Put the items into a numbered list, starting at the beginning of the items and ending at the line containing "Action: 569,25", with blank lines left out.
╭─ Records to process
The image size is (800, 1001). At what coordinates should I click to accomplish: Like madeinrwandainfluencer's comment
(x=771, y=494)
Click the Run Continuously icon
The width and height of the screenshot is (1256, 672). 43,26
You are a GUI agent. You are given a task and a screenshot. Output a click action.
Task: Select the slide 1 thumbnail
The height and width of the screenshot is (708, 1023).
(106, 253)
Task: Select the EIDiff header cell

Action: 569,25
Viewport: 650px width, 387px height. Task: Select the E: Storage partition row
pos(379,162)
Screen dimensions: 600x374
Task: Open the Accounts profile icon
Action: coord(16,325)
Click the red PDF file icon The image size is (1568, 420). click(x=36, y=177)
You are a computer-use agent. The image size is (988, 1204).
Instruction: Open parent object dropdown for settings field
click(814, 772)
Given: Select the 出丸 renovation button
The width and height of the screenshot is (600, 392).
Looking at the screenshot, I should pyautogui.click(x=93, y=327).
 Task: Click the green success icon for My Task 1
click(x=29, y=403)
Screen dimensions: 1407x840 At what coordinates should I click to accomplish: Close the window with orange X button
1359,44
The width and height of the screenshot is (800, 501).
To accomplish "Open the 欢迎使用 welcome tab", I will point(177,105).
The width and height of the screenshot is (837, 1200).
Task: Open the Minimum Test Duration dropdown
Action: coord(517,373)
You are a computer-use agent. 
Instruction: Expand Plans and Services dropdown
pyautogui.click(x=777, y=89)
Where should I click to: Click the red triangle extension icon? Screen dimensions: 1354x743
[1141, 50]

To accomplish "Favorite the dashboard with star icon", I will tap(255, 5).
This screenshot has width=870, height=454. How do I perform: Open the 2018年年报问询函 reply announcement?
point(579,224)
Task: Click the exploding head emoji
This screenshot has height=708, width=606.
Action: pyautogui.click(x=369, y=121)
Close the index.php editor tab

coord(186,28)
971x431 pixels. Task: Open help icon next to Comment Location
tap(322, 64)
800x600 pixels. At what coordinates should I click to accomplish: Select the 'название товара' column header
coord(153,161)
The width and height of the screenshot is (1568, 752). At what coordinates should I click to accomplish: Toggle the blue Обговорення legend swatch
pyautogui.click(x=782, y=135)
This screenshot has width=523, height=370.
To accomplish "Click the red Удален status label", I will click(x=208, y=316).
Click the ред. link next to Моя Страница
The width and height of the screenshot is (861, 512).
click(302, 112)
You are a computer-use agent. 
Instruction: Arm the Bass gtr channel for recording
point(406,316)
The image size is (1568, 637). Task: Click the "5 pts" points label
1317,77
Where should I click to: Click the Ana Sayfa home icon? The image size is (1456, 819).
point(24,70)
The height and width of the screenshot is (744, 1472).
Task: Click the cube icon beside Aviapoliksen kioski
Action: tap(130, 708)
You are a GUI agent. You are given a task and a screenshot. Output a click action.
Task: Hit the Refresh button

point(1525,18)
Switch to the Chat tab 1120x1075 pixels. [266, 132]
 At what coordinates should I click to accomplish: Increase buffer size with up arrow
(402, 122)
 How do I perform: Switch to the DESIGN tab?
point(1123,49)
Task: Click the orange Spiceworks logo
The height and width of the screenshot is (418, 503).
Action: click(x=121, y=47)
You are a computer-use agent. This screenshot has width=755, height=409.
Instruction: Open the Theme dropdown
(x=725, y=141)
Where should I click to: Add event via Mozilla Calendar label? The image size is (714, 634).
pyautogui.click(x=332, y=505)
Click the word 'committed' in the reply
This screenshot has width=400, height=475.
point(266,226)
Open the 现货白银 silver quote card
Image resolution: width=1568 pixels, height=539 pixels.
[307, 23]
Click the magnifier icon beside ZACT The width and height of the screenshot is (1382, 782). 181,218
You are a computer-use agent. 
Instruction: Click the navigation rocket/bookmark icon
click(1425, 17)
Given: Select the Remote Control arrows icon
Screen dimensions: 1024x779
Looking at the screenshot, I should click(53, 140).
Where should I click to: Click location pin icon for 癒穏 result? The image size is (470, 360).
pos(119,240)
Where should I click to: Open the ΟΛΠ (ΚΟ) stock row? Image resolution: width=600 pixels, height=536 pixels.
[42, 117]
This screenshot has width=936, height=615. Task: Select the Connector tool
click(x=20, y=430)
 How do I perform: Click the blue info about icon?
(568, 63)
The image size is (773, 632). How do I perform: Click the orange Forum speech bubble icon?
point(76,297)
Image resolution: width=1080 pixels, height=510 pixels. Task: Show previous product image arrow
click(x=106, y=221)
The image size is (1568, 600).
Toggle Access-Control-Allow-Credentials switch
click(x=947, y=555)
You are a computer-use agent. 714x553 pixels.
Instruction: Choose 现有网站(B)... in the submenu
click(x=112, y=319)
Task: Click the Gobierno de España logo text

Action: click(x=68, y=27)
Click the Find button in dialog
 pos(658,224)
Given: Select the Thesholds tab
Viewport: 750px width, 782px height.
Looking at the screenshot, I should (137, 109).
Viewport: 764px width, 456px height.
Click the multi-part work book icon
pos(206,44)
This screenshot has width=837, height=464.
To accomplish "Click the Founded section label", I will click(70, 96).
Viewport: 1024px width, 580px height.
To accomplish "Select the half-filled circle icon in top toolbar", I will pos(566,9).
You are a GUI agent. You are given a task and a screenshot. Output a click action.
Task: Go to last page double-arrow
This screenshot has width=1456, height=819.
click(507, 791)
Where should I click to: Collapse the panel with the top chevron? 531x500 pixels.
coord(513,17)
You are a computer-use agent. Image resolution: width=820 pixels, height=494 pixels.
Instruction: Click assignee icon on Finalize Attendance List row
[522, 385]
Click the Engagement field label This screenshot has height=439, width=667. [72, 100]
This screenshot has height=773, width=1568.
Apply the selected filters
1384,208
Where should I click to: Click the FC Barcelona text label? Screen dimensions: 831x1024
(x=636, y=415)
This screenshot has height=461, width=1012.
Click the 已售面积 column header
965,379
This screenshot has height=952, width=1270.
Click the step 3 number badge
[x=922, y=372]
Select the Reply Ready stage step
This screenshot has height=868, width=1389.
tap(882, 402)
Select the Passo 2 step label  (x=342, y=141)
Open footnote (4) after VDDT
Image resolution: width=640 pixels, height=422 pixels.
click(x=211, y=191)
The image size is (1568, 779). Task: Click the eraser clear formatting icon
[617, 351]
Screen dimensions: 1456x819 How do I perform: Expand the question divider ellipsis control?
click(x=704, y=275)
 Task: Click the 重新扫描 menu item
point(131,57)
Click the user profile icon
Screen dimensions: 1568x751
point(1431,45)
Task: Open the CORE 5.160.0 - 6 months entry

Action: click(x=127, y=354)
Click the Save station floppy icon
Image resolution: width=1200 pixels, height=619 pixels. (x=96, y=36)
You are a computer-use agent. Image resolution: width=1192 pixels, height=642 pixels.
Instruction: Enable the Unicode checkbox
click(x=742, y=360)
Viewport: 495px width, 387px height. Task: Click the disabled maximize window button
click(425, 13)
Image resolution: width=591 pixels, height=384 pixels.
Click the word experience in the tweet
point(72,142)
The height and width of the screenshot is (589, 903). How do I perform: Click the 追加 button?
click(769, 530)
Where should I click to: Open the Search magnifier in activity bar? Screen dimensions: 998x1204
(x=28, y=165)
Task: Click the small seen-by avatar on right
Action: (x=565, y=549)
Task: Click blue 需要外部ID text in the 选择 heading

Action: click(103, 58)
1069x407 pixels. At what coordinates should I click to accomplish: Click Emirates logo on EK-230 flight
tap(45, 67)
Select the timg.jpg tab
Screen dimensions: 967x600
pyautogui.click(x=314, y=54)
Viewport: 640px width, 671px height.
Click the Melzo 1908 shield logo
╰─
[Exercise response]:
1. The image size is (800, 1001). At what coordinates should I click to accomplish: Like madeinrwandainfluencer's comment
2. (x=771, y=494)
3. Click the Run Continuously icon
4. The width and height of the screenshot is (1256, 672). 43,26
5. You are a GUI agent. You are given a task and a screenshot. Output a click action.
6. Task: Select the slide 1 thumbnail
7. The height and width of the screenshot is (708, 1023).
8. (106, 253)
9. Task: Select the EIDiff header cell
10. Action: 569,25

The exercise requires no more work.